Grati-freakin-tude

I regularly put myself to sleep fantasizing about some random billionaire leaving me...well, a billion dollars. Because it's a fantasy, so don't clutch your pearls and be all "a billion dollars? Well, that's a bit much for l'il ol' me!"

I'm super detailed about it, too. Like, I think about how I would transfer the money to our family members tax free. It's all very intricate. There are also beach houses and houseboats involved.

In the end, though, I realize where the real blessings lie.

I'm thankful for dead leaves, cardboard boxes and a malfunctioning smartphone. They have been the triggers for some very sweet memories over the last ten days or so.

(1) My kids were playing "sleep in the box" and Caroline actually fell asleep in the box.
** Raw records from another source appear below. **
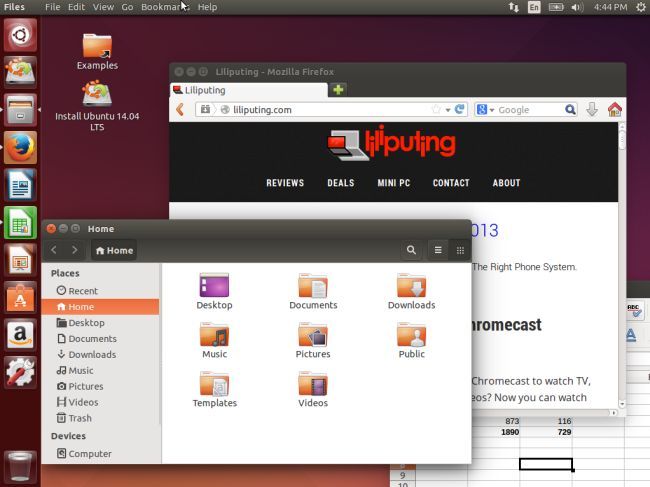
Task: Open the Bookmarks menu in top bar
Action: pyautogui.click(x=164, y=7)
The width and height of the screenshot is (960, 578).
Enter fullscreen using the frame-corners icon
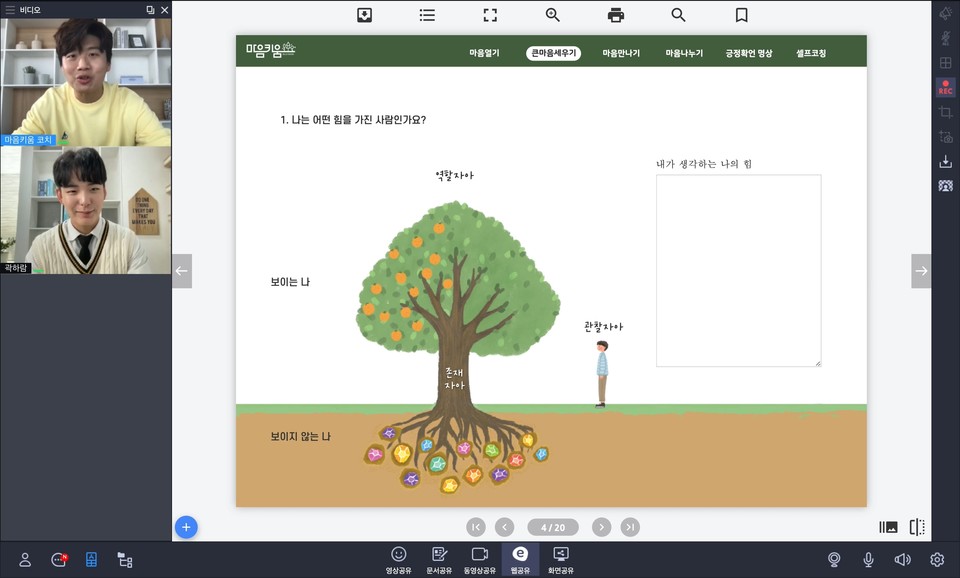490,15
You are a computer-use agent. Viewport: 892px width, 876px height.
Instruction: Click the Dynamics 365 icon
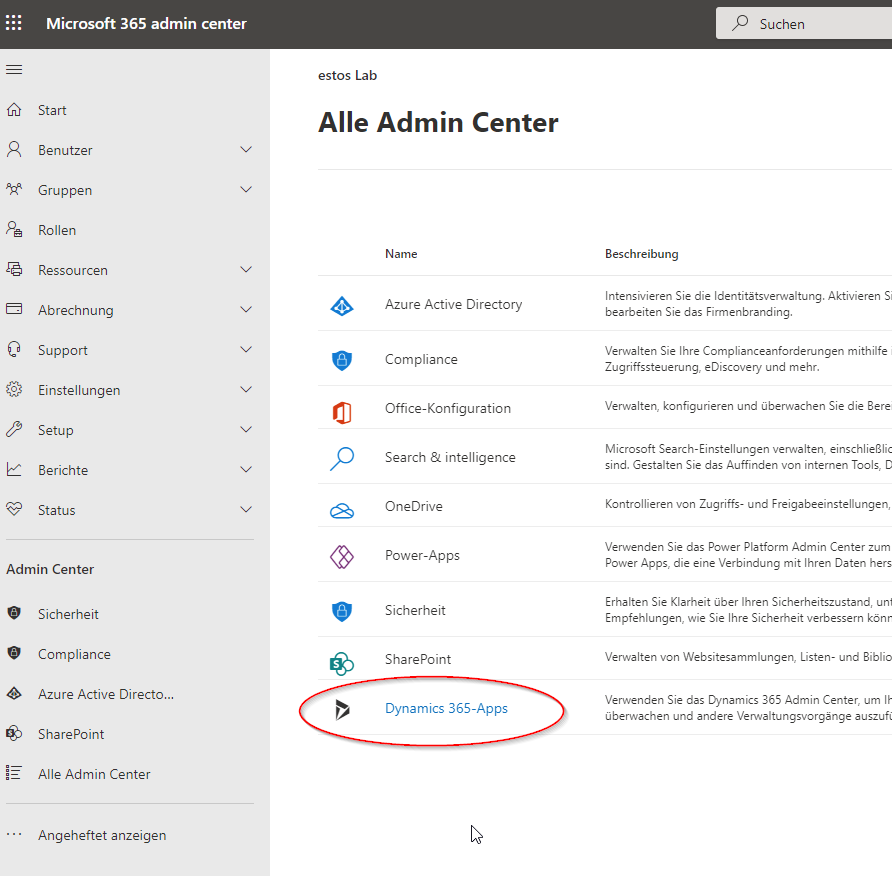342,709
Because Caroline.


(2) During our Thanksgiving visit to Salt Lake, my mom had all these leaves on her lawn. Dang if that wasn't one of the most magical hours of my life. P.S. Miss you, Dad!
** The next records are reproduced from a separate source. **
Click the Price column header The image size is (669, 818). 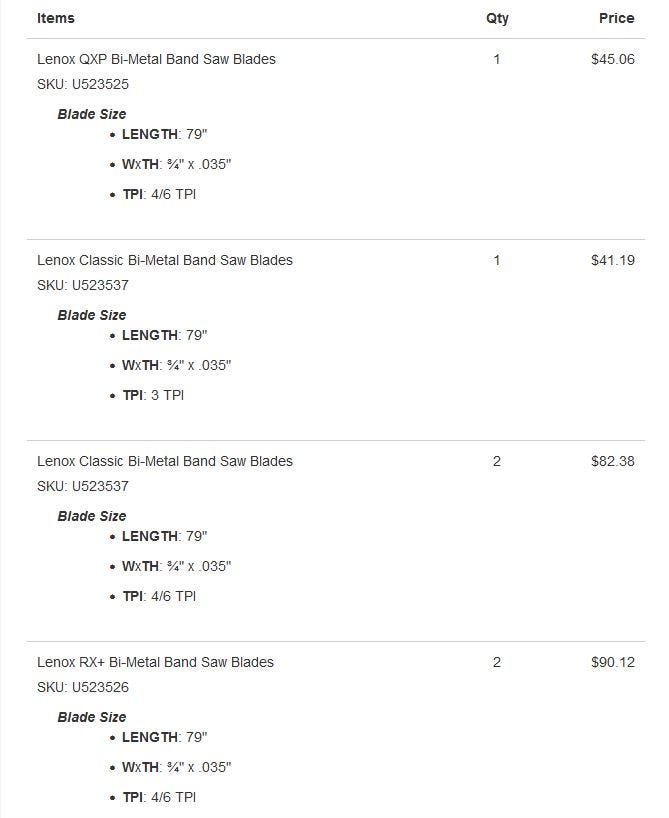point(616,18)
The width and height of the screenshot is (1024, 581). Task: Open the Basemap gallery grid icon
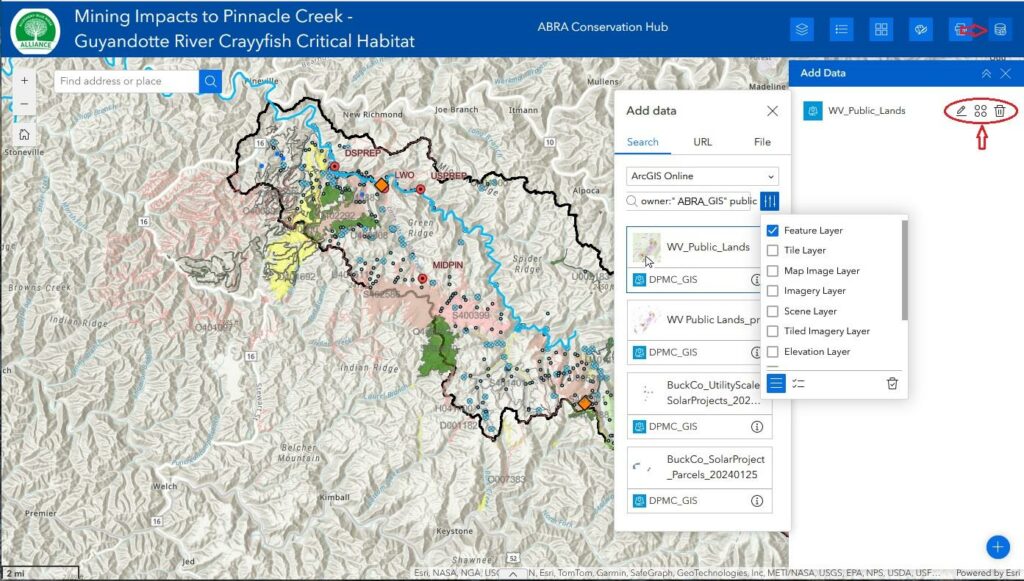click(x=881, y=29)
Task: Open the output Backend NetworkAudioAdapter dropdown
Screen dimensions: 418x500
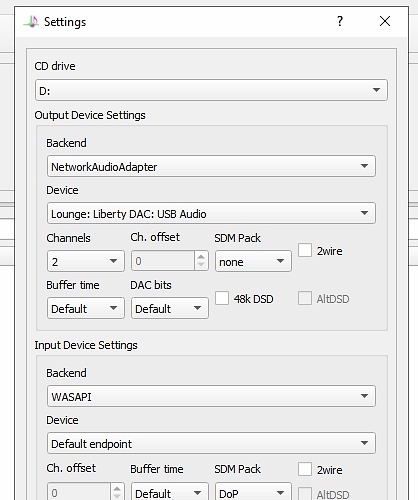Action: 211,166

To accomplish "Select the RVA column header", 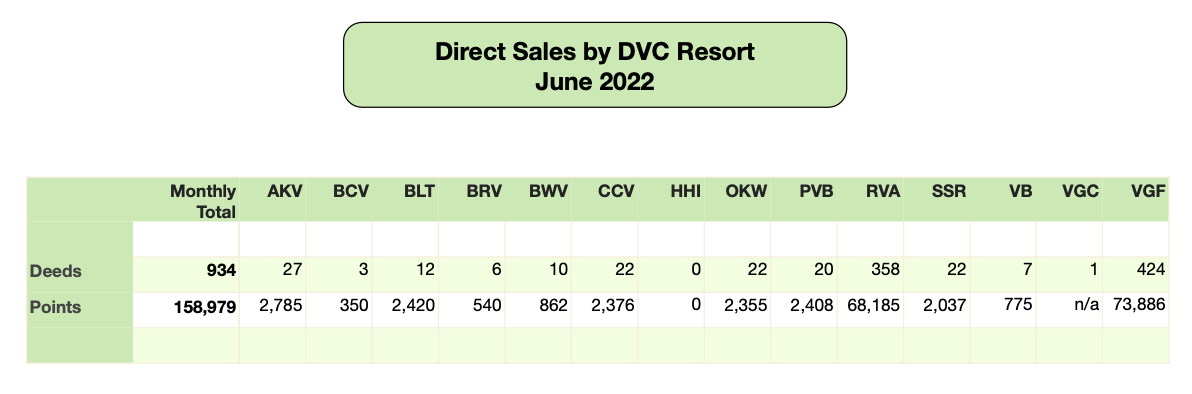I will [881, 190].
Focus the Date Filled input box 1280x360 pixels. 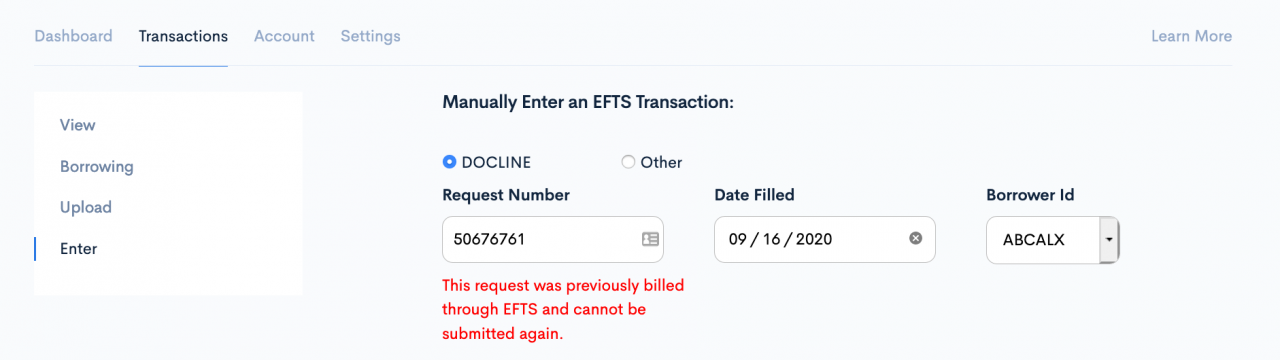coord(825,239)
(3) Tyler and I were going to run a 5K at Thanksgiving Point this year. But I kept putting it off because it was $50 (and then $80), and doesn't everybody procrastinate in the hope that things will somehow magically become different than they are? It makes so much sense.

Two days before Thanksgiving I told Tyler I was going to register, by damn. He suggested we save the money and run our own 5K.



So we did. My dear little mother-in-law watched our kids and we struck out. I have never been able to run, not my whole life, without (1) listening to music that motivates me (2) to a tempo that matches my pace. That is how much of a wimp I am about running.

Except that a mile in, my phone inexplicably turned off. We were bound and determined to run our 5K, so Tyler talked to me. And I talked back. Somehow I was able to do it, and for a moment we were one of those married couples that runs and talks together. Instead of what we usually are, which is one of those married couples that flops on the bed and looks at our smartphones together. (I will emphatically defend our right, nay, our obligation to do the second thing for as long as I draw breath).

The sun was shining, the roads were flat, and I was chatting with my husband. My life, with all its chaos, is beautifully punctuated by moments like these. I am grateful, so grateful for them.

I'm pretty sure history is starting to think the Pilgrims were jerks. (Also, Columbus). But Happy Thanksgiving, anyway.